- Task directions
Below is a listing; retype exactly the line with "Expand the 往来账款 submenu chevron" and every line after it through the end, and only those, leaving out the pictures.

- Input
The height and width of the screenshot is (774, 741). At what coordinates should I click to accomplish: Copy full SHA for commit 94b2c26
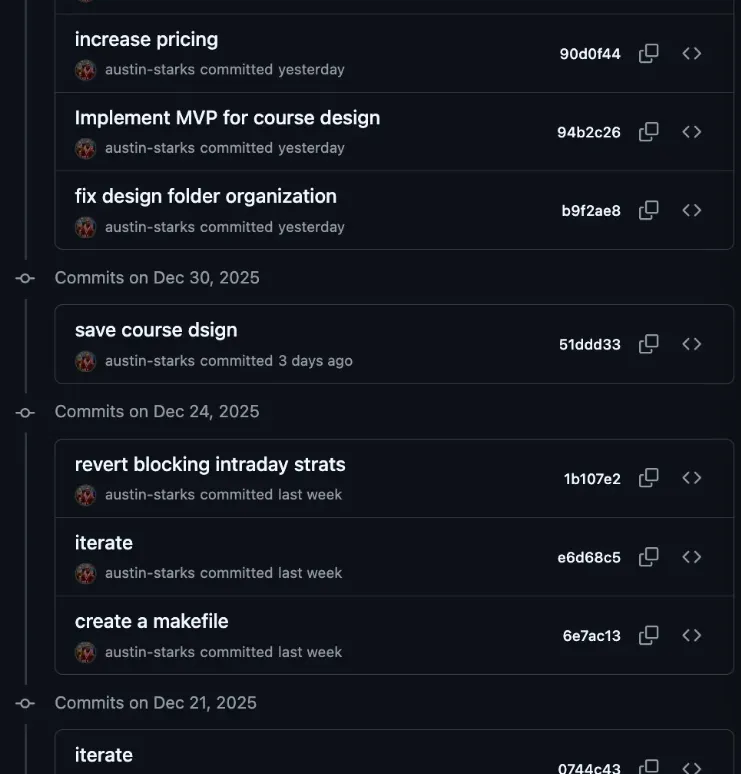tap(649, 132)
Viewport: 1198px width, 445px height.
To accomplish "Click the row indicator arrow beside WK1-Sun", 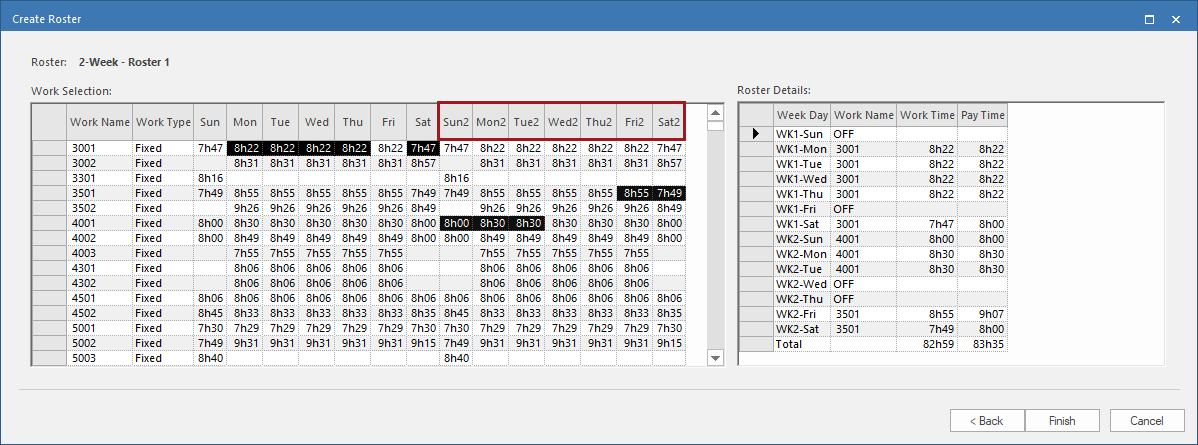I will click(x=756, y=133).
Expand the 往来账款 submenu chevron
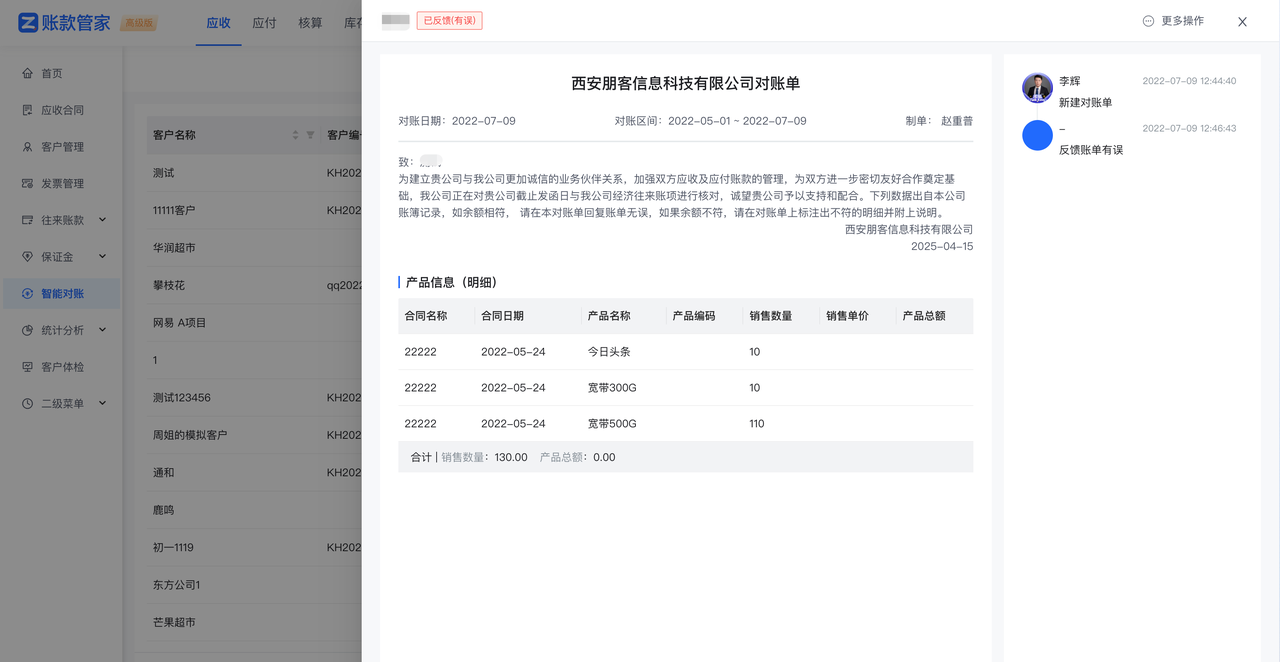The width and height of the screenshot is (1280, 662). 102,220
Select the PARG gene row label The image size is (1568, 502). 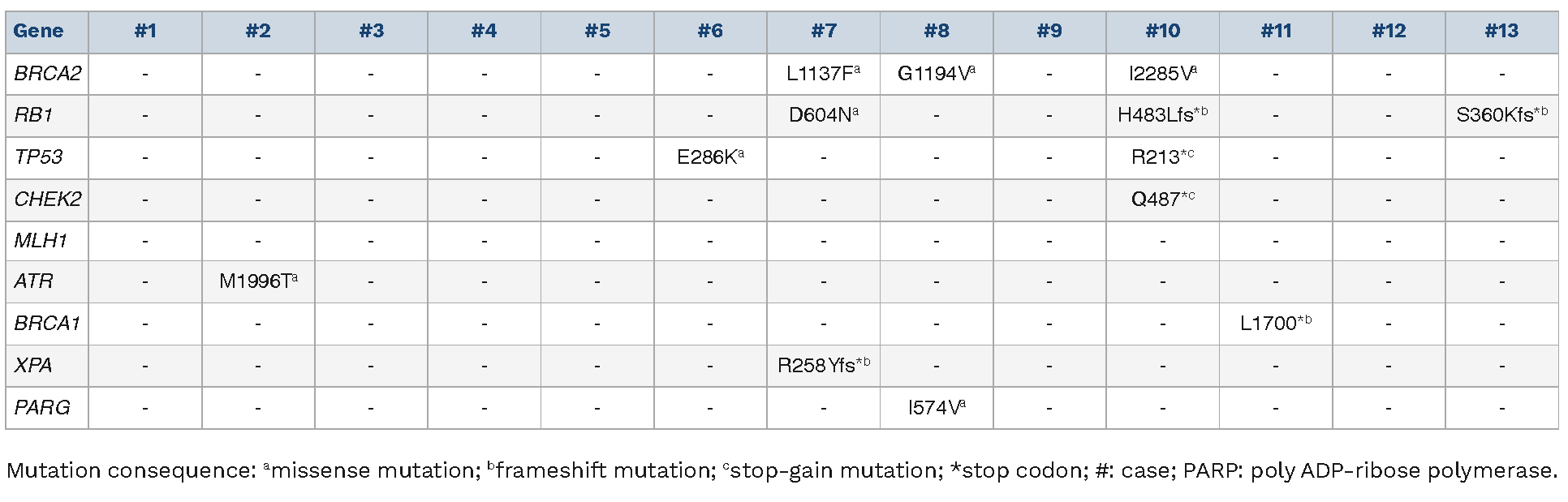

- Response to this task
Expand the 往来账款 submenu chevron
The width and height of the screenshot is (1280, 662). 102,220
Select the PARG gene row label The image size is (1568, 502). 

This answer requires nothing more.